And some of my colleagues at the Times this week did something really interesting.
They tried to apply a filter, looking at how polls have gotten things off in the past, right?
So, if you look at the polls in those seven battleground states, and we assume that the polls are off in the way that they were in 2020, when Trump's support was underestimated, Trump wins all seven.
If you assume that we're off by the way we were in 2022, when Democrats were underestimated, Harris wins six of the seven.
So, tell me what we're supposed to make of that.
We don't know.
LAURA BARRON-LOPEZ: It's a margin of error.
What are we supposed to make of that?
Wendy, Bloomberg has its own poll out this week.
What stood out to you from that?
WENDY BENJAMINSON, Deputy Managing Director, Bloomberg News: Well, a lot of things stood out to me.
First of all, it did exactly what Peter said that it should do, which showed a deadlocked, tight race between Harris and Trump.
She is within the margin of error above him in our poll in all seven states, but just barely, and dead even in Georgia.
So, it absolutely could go either way.
But what struck me as even more interesting than that was this idea of where Kamala Harris is gaining ground that Joe Biden could not.
She is now only two points -- or excuse me, four points behind Trump, gaining two points.
When we asked voters, who do you trust more to steer the U.S. economy?
Now, it's only a four-point difference between her and Trump.
Just last month, it was six, and when Joe Biden was running, it was far greater than that.
She is also gaining ground with voters on who do you trust to steer, to help the middle class.
And her policy proposals, when we offered a blind taste test, of here's some policy proposals that are out there, which ones do you like?
Her's were far more popular than his except for ending the federal tax on Social Security.
That was the most popular policy position.
But it shows that she is gaining ground.
The one place that is still really hard for her is the issue of immigration, where she is 14 points behind Donald Trump on trust on immigration.
And that really struck me partly because, given Trump's rhetoric, given Trump's attitude toward immigrants, what it says about how swing state voters feel about new arrivals to the country.
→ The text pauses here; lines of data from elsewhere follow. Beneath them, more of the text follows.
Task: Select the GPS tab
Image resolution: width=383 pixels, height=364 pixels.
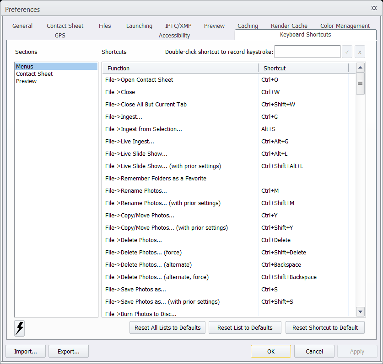Action: click(x=59, y=35)
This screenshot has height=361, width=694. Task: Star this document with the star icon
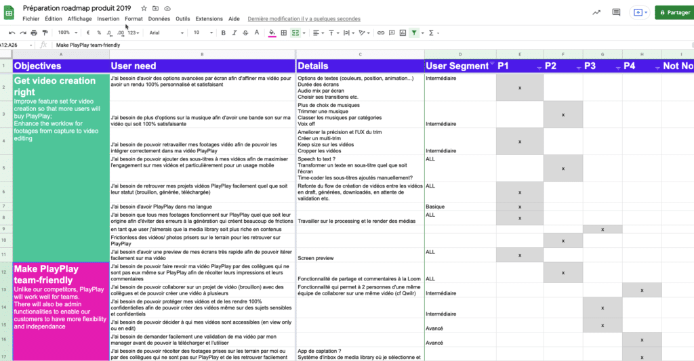pos(144,8)
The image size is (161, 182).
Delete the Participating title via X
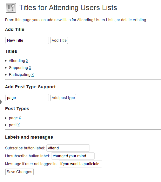click(33, 75)
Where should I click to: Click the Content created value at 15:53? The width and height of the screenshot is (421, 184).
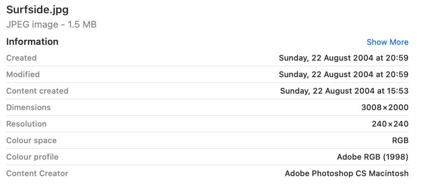[x=344, y=91]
LAURA BARRON-LOPEZ: Well, you gave me the perfect segue, because, Adam, we do want to talk about Arizona, which is where the vice president is right now.
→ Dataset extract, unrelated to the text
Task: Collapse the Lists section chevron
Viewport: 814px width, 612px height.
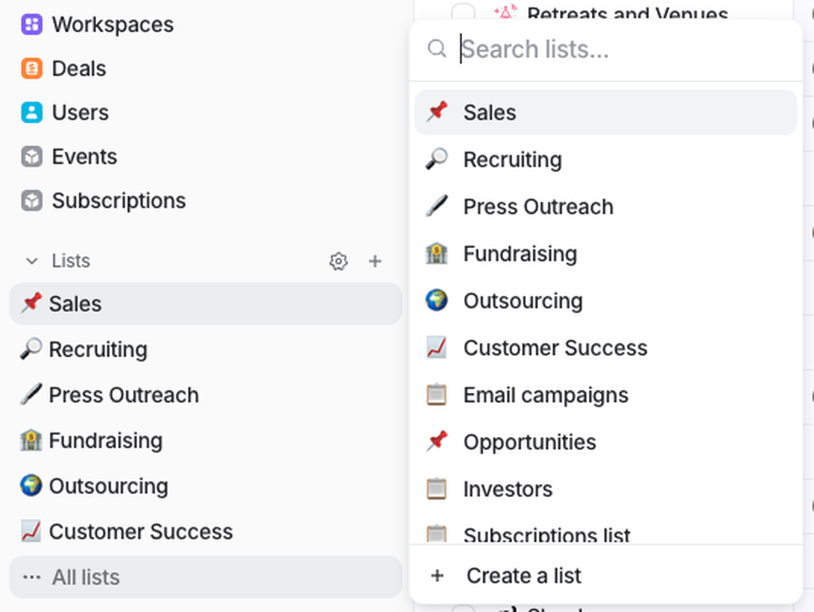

And in a New York Times poll of Arizona voters, it found that Harris is behind Trump by five points.
When voters were asked if the election were today, who would you vote for, and they said 50 percent would vote for Donald Trump, 45 percent would vote for the vice president.
So, Adam, right now, she's attempting to flip the script on immigration there and really challenge Donald Trump.
Are voters responding to this?
ADAM HARRIS, Staff Writer, The Atlantic: Yes, well, you know, it's interesting because over the last several months, we've actually seen her make up some ground that Joe Biden had already lost on immigration, right?
There was a CNN poll back in July that had her -- that had Joe Biden somewhere around 22 points behind Donald Trump on immigration.
Now, she's somewhere around eight in that same CNN poll.
So, what the Harris campaign sees is an opportunity to sort of be a little bit more aggressive, right?
She's not necessarily defining her own immigration policy.
There are a couple of differences between her policy and Joe Biden's policy.
I know that she wants to change some of the conditions for citing asylum restrictions or for changing the asylum restrictions.
But, effectively, they see that there is a possibility for an end there, where the former president, right, he's sort of running on a policy of fear when you think about immigration, right, things where him and J.D.
Vance will say that, you know, it's a million migrants are coming across the border each month when, you know, data shows that it's never been more than 200,000 a month, right?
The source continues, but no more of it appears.